WHAT IS EXPECTED: Go through the lines below. Copy those with "will".

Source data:
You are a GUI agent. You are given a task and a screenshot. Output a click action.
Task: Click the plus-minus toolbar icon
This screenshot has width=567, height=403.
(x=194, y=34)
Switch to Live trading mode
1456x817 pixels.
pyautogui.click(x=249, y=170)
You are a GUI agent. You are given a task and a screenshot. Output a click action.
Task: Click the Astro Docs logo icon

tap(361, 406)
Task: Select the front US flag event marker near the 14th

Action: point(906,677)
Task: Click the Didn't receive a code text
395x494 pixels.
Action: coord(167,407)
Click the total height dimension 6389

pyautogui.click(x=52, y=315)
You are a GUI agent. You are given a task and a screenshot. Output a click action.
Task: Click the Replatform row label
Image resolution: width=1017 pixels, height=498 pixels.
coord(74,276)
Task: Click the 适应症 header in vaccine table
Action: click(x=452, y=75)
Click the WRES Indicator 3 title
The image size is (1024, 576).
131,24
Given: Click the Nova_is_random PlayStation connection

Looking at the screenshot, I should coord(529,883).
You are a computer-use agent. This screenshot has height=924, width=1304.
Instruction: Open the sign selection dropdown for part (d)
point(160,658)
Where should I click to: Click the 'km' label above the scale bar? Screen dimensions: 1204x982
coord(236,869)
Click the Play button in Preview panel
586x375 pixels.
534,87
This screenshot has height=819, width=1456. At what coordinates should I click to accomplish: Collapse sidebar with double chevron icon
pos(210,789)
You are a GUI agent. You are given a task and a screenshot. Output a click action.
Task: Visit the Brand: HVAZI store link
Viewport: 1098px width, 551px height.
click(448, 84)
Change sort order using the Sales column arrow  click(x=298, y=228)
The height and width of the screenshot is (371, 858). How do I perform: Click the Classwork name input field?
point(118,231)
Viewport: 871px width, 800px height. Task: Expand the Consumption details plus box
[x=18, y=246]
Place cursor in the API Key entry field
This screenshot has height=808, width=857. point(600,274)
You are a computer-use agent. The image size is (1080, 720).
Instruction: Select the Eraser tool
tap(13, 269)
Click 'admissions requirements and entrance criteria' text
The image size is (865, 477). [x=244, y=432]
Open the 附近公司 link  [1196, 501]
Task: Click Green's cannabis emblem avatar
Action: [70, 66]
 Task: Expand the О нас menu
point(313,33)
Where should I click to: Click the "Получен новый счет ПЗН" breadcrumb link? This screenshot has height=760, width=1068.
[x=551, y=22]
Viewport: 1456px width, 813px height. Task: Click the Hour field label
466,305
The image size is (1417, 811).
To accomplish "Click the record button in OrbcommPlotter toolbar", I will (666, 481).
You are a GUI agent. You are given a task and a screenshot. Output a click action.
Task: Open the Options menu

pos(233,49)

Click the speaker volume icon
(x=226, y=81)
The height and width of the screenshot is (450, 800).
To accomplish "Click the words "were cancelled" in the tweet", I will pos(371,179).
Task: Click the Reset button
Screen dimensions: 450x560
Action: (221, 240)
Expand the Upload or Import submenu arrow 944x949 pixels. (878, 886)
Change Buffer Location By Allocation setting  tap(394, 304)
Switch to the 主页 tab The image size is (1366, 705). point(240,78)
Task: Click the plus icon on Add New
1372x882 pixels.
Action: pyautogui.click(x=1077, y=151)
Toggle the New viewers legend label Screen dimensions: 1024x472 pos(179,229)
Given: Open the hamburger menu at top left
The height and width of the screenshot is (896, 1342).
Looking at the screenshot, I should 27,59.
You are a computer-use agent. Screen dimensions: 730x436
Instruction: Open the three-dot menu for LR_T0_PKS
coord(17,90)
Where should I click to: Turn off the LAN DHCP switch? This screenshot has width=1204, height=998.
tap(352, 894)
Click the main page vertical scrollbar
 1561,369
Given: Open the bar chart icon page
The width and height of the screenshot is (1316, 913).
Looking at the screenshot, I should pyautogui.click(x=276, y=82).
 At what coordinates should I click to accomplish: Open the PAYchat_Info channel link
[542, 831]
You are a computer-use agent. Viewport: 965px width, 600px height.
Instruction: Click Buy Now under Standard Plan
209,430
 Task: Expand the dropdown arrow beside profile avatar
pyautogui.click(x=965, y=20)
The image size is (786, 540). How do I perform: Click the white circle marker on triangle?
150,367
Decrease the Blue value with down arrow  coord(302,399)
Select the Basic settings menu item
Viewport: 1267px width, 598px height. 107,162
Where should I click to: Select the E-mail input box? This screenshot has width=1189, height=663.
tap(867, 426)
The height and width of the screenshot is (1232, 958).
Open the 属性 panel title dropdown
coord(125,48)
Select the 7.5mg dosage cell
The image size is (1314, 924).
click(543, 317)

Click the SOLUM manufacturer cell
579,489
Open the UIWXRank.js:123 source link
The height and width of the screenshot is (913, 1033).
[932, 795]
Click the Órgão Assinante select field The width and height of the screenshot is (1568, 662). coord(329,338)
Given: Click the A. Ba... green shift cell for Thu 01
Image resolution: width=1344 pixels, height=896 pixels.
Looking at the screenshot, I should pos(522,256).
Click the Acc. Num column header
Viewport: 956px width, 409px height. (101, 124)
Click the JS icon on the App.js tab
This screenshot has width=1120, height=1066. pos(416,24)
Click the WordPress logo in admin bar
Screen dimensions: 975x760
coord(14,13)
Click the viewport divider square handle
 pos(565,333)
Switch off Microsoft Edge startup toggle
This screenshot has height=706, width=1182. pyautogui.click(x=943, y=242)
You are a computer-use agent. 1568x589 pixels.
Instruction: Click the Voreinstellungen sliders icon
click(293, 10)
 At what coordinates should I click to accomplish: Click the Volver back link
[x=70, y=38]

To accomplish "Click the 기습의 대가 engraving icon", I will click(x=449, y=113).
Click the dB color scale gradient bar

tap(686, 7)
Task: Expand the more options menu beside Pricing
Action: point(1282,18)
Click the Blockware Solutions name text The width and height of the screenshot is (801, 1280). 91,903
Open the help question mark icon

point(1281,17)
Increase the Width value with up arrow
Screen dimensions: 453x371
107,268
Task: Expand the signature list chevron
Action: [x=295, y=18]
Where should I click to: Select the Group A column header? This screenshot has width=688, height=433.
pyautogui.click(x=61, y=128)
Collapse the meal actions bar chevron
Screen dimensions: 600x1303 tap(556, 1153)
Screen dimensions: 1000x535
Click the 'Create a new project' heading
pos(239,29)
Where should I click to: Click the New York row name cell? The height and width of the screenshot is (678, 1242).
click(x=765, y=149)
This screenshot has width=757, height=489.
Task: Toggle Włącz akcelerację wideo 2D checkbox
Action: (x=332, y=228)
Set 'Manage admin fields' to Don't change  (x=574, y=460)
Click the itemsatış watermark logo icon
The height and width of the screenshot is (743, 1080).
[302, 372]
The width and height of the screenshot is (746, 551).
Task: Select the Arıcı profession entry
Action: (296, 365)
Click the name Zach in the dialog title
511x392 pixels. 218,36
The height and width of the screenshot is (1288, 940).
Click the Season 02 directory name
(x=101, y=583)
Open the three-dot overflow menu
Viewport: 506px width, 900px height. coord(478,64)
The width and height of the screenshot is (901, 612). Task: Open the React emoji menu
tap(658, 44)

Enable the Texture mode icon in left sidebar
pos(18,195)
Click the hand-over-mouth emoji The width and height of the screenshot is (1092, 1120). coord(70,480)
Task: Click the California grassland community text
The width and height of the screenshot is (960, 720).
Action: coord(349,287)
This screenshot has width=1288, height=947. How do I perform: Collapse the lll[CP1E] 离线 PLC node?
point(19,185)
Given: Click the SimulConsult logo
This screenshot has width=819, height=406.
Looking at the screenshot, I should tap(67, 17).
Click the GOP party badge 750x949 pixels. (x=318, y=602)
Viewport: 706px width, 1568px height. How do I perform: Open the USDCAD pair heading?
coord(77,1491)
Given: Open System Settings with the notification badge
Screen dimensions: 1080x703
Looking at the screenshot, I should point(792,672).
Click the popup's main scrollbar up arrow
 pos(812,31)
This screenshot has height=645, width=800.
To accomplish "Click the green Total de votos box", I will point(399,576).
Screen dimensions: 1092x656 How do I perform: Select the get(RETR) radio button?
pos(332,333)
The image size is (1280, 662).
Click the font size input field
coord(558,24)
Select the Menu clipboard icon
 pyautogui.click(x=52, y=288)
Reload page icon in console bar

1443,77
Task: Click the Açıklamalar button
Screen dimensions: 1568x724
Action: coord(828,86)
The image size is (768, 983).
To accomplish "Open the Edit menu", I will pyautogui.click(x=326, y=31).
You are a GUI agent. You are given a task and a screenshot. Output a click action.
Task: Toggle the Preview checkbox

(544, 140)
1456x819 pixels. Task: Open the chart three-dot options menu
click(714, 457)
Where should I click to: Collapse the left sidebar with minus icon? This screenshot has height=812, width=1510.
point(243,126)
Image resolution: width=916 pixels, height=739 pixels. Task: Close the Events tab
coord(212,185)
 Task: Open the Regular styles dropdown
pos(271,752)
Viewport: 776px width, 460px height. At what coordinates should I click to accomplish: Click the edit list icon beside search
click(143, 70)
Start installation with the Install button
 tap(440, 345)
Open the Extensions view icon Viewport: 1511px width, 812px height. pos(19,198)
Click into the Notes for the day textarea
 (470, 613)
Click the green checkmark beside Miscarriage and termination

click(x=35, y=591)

RESPONSE:
To accomplish "Click the record button in OrbcommPlotter toolbar", I will (666, 481).
To accomplish "Click the words "were cancelled" in the tweet", I will pos(371,179).
To accomplish "Click the 기습의 대가 engraving icon", I will click(x=449, y=113).
To accomplish "Click the green Total de votos box", I will point(399,576).
To accomplish "Open the Edit menu", I will pyautogui.click(x=326, y=31).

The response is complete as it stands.